# Cost functions

# Quadratic cost function ($C = \frac {(y-a)^2}{2}$)

- This is nice and simple, with the additional bonus that $C’ = y - a$
- The loss grows exponentially, so a large error is treated a lot more harshly than a small error - this seems a good idea
- It’s very xenophobic, in that it will go out of its way to harm outliers
- The exponent will cause the loss to always be positive. Would allowing it to go negative result in finding optima faster? Or would it just overshoot in the opposite direction?
- Bad behaviour gets punished, and good ignored. Yet it works. Beware the naturalist fallacy

# Cross-entropy cost function ($C = -\sum_iy_i\log(a_i)$)

- Each possible outcome will have it’s own clause. In the case of a binary classifier, this will be $-(y\log(a) + (1 - y)\log(1 - y))$, where one clause will disappear (seeing as $y \in {0, 1}$)
- For tasks with $n$ categories, there will be $n$ clauses, e.g. $-(1\cdot\log(0.2) + 0\cdot\log(0.3) + 0\cdot\log(0.5))$ for the case of $y = cat1, a=[0.2, 0.3, 0.5]$
- Cross-entropy works on probability distributions. So it needs inputs such that $\sum x =1, x \in <0, 1>$
- The sum will be negative, since all the $a_i < 1$, so the $/log(a_i) < 0$. The minus makes sure that the loss is always non negative
- During backpropagation, it’s very simply to calculate $C’$ for L2, but that leaves the activation function derivative, which in the case of it being the sigmoid function, can cause neurons to saturate.
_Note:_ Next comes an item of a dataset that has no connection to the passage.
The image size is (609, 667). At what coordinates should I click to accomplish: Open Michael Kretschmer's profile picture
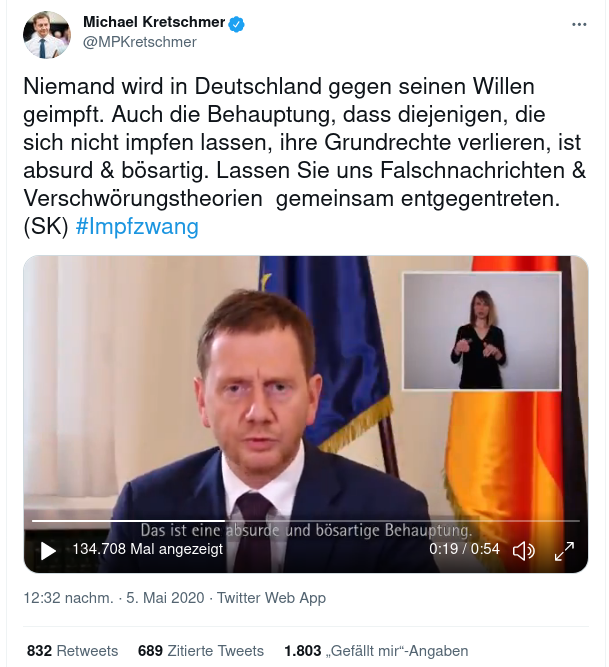coord(47,35)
The derivative of cross-entropy cancels this out, leaving $\frac {\partial C}{\partial w_j} = x_j(a-y)$. This doesn’t saturate the output neurons (but hidden ones still can).
- Was found by starting with the desired shape of $\frac {\partial C}{\partial w_j}$ and integrating backwards
- Measures how surprised one should be with the difference between $y$ and $a^L$

# Softmax ($a = \frac {e^{x_j}} {\sum_k e^{z_k} }$)

- Transforms input vectors into probability distributions
- Will work well with cross-entropy
- Can be used directly to assign probabilities for each category
- The exponentials ensure that all values are positive
- The derivative of softmax uses some dark magic, but the result is that $\frac {\partial a_j}{\partial z_k} > 0$ for $j = k$ and $\frac {\partial a_j}{\partial z_j} < 0$ for $j \neq k$. This means that changing $z_j$ will cause changes in the opposite direction for all other $z$s
- Softmax layers are nonlocal - each neuron depends on all other neurons in the layer for its outputs

# Log likelihood cost function ($C = - \ln a^L_y$)

- This is just the cross-entropy for multiple classes, where $y \in {0, 1}$. So for $n$ classes, where $k$ is the correct class: $$\begin{cases} y_i = 0 \text{ for } i\ne k \\\ y_i = 1 \text{ for } i = k \end{cases}$$ This ends up being $- \delta_{jy}\ln a^L_j$, because only the index for the correct class will be non zero.
- Softmax + log likelihood are equivalent to sigmoid + cross-entropy. This I still don’t understand - it’s something to do with the dark magic of the derivatives.